Activity: Give back exactly the lines starting at the one with "Open the @erasmooficial mention link" and ending at the last line of the data below. Pictures are not part of the copy.
Given entries section start
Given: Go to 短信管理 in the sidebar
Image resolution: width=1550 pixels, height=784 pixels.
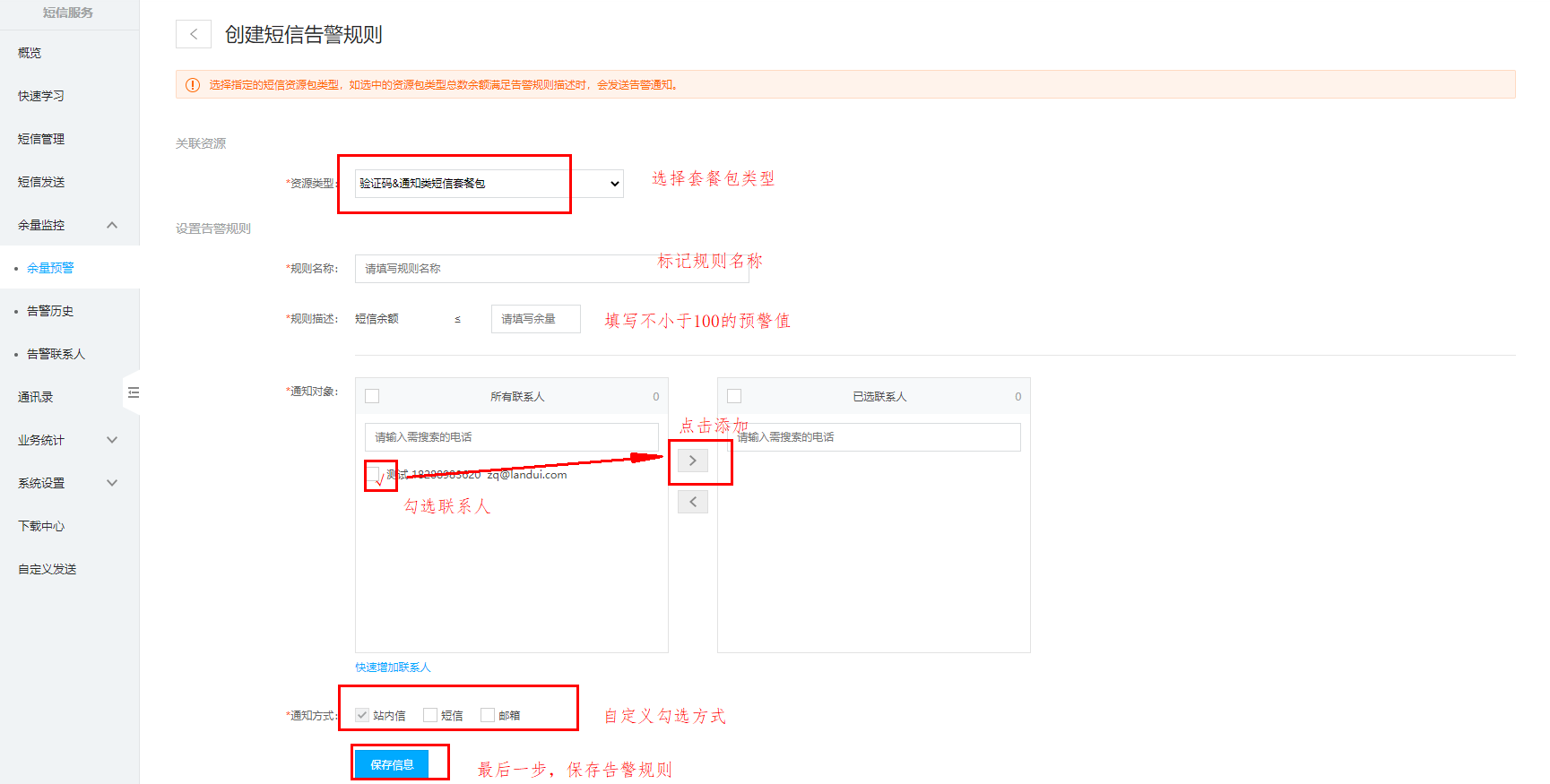Looking at the screenshot, I should coord(41,139).
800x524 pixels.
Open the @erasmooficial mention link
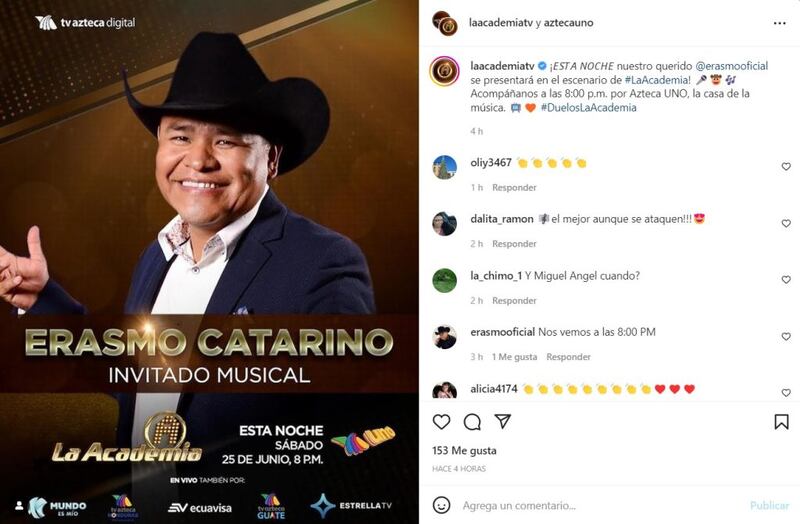coord(731,66)
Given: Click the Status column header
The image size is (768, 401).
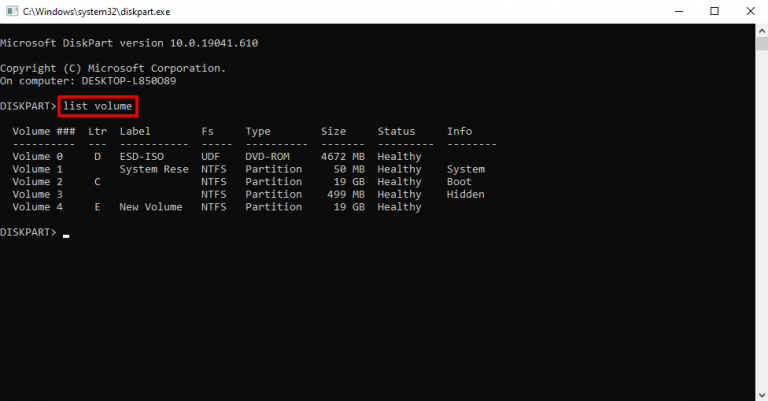Looking at the screenshot, I should (x=396, y=131).
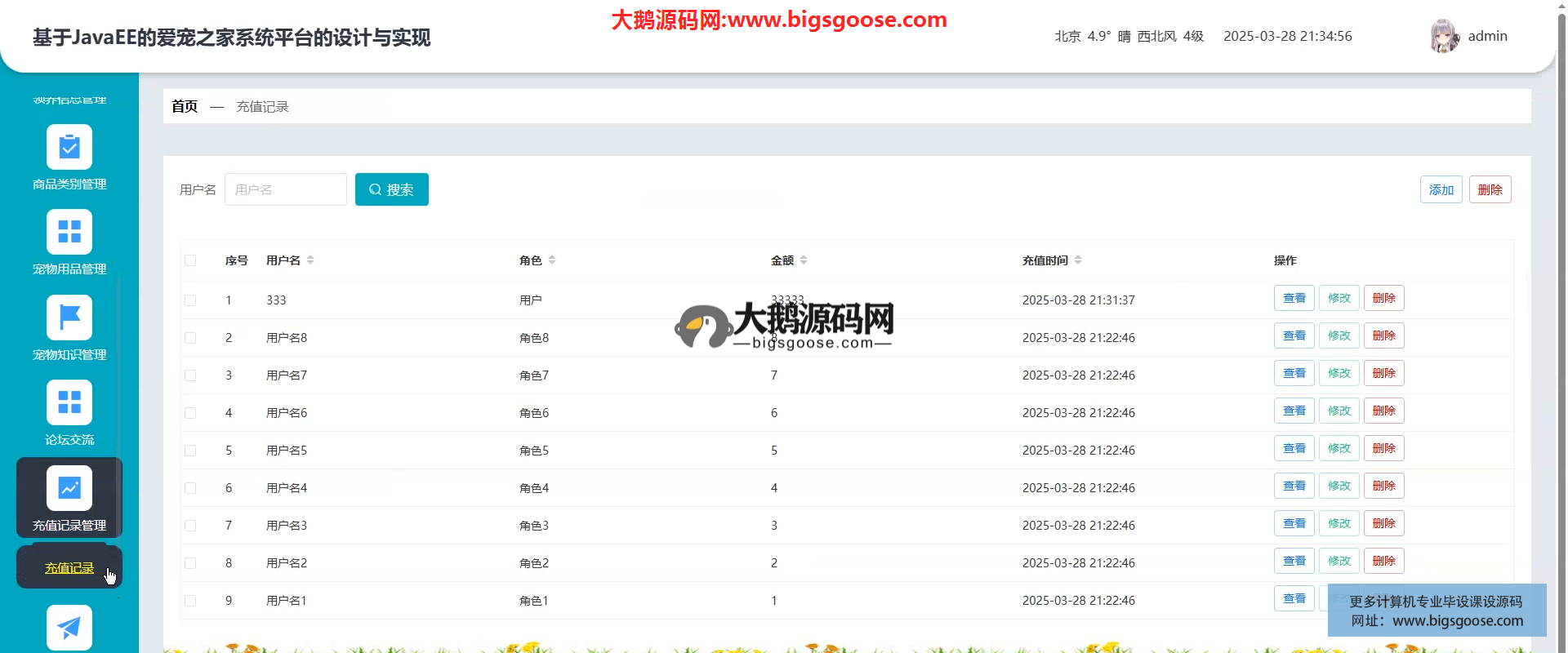Viewport: 1568px width, 653px height.
Task: Click 修改 for the 用户名8 row
Action: 1339,336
Given entries section end
Solution to the exercise:
Open the @erasmooficial mention link
coord(731,66)
Given: Click the Status column header
The image size is (768, 401).
Looking at the screenshot, I should (x=396, y=131).
Viewport: 1568px width, 653px height.
Task: Click 修改 for the 用户名8 row
Action: 1339,336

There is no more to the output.